Of course, there are some advantages to this: There is no turmoil from the broad market slump and talk at dinner parties rarely centres on real estate. Also, as real estate agents and some economists note, it gives the market huge potential.
‘Isn’t it better to buy into a market that’s come down for a decade than invest in a market where the party’s over?’ said Tobias Just, a real estate analyst at Deutsche Bank.
One problem: to realise that potential looks like taking a very long time. Hopes rise, but the market does not.
As real estate values in countries including Britain, Spain and the United States spiralled higher in the last decade, in Germany’s biggest city and the former Communist east prices for new houses and apartments fell by an average of one per cent per year. Prices for existing houses and apartments fell 2 per cent per year, according to banking data.
The situation is only marginally better in the more populous and prosperous west, where housing prices have risen by an annual average of less than one per cent in the last decade.
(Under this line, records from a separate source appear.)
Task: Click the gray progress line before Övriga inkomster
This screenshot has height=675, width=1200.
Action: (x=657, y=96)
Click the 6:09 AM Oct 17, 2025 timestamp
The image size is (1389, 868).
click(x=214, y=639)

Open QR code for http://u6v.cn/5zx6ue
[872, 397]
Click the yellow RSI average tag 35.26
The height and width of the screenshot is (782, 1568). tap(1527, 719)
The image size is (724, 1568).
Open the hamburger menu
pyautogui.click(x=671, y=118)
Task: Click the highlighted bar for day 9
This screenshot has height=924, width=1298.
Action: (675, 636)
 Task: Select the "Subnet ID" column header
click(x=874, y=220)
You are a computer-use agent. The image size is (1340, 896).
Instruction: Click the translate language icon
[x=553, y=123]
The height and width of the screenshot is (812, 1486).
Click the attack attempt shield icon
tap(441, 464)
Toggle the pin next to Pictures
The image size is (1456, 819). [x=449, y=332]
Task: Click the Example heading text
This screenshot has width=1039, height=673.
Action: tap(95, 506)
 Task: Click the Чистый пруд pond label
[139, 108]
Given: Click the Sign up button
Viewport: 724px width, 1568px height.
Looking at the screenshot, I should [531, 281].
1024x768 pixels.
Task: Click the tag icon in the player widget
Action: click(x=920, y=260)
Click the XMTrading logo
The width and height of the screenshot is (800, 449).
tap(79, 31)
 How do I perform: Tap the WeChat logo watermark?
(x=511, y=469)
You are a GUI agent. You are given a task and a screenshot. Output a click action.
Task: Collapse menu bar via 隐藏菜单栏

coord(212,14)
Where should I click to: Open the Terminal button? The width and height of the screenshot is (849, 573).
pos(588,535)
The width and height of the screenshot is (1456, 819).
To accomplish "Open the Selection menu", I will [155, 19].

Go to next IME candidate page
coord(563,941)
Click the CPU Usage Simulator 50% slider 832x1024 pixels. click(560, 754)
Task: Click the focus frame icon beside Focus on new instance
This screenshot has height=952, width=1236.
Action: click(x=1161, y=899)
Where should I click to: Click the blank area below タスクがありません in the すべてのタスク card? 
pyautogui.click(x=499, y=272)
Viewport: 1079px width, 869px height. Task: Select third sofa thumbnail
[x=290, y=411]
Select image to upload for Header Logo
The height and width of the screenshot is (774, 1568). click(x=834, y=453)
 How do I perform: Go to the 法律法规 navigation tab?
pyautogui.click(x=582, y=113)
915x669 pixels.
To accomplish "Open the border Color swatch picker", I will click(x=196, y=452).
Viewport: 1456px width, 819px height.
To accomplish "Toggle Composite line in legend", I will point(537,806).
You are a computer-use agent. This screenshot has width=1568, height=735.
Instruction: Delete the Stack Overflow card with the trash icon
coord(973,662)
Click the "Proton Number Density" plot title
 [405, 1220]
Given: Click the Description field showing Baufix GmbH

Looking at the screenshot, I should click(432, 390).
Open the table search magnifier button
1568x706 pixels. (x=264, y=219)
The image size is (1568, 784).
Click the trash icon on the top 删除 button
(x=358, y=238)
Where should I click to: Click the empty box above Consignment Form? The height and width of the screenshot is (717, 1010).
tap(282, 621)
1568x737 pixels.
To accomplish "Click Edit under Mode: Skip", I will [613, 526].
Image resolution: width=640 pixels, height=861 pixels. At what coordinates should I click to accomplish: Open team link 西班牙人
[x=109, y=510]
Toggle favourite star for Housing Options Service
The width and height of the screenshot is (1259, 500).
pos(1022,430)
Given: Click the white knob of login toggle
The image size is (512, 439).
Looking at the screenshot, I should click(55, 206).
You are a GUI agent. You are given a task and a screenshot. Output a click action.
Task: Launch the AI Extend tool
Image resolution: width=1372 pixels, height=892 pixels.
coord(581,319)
Many factors have weighed on German prices: relatively weak economic growth, a shrinking population, a traditional low rate of home ownership and cheap rent, generous pensions, risk-averse banks, high closing costs, and - completing the circle - the poor rate of return.
Noting prices in some cities such as Munich have risen steadily if unspectacularly, Mr Just said that the future for weak spots may not be as dim as the past - especially in Berlin where unemployment is gradually retreating, the oversupply of housing is slowly shrinking and economic growth is picking up.
At Lehman Brothers, the real estate team issued a report in March entitled Finally the comeback of Berlin? which - sceptically - highlighted an above-trend rate of rent increases of almost 10 per cent over the past four years in the city.
But the fundamental drivers for a market upturn are hard to find in Bohemian Berlin.
While cheap housing has attracted tens of thousands of students, overall the population has remained stagnant at 3.4 million. It has become the home of thousands of artists, actors, film-makers, musicians and even poets delighted to find such cheap places to live and work in.
Yet there is hardly any industry left - many big companies such as Siemens moved away after World War II and during the Cold War. The banking industry resettled in Frankfurt. Also, many government jobs stayed in Bonn.
The unemployment rate in Berlin is 15 per cent, nearly double the national average, and income levels are below average.